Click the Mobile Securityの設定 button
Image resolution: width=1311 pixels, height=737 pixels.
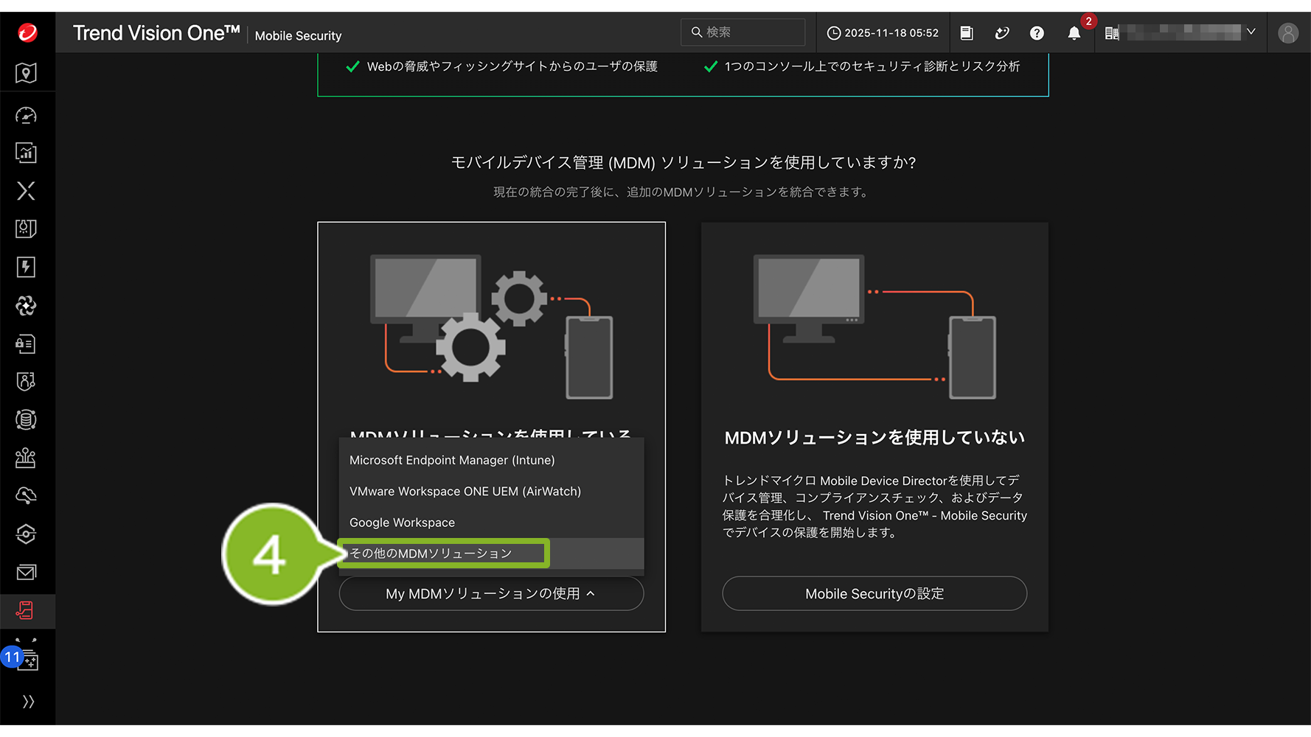tap(874, 594)
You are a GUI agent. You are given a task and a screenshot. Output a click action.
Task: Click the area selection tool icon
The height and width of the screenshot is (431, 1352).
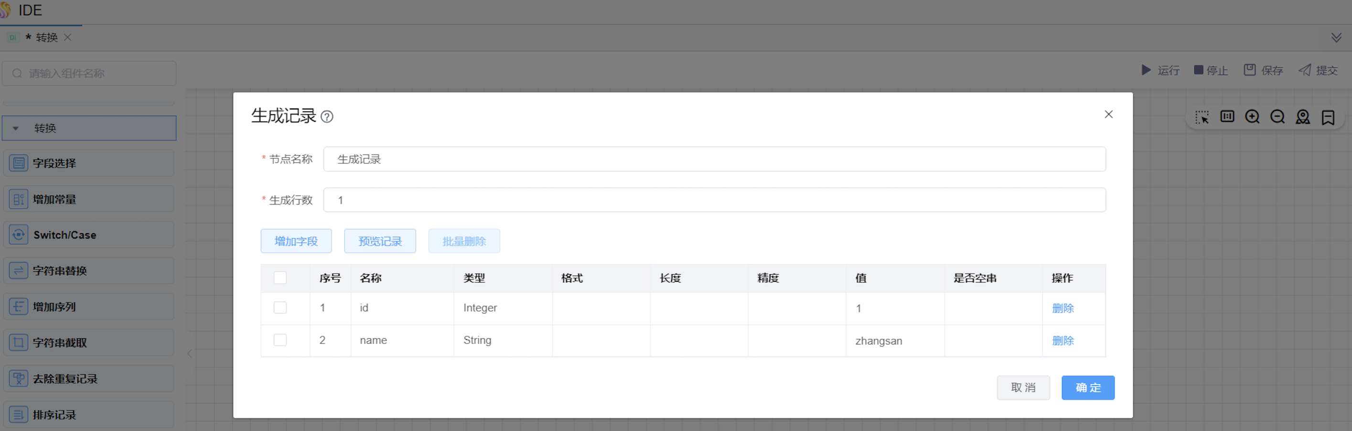point(1202,117)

____

The complete set of records should be written out again, pictures excluded.

Click the Mobile Securityの設定 button
Image resolution: width=1311 pixels, height=737 pixels.
tap(874, 594)
You are a GUI agent. You are given a task and a screenshot. Output a click action.
Task: Click the area selection tool icon
The height and width of the screenshot is (431, 1352).
point(1202,117)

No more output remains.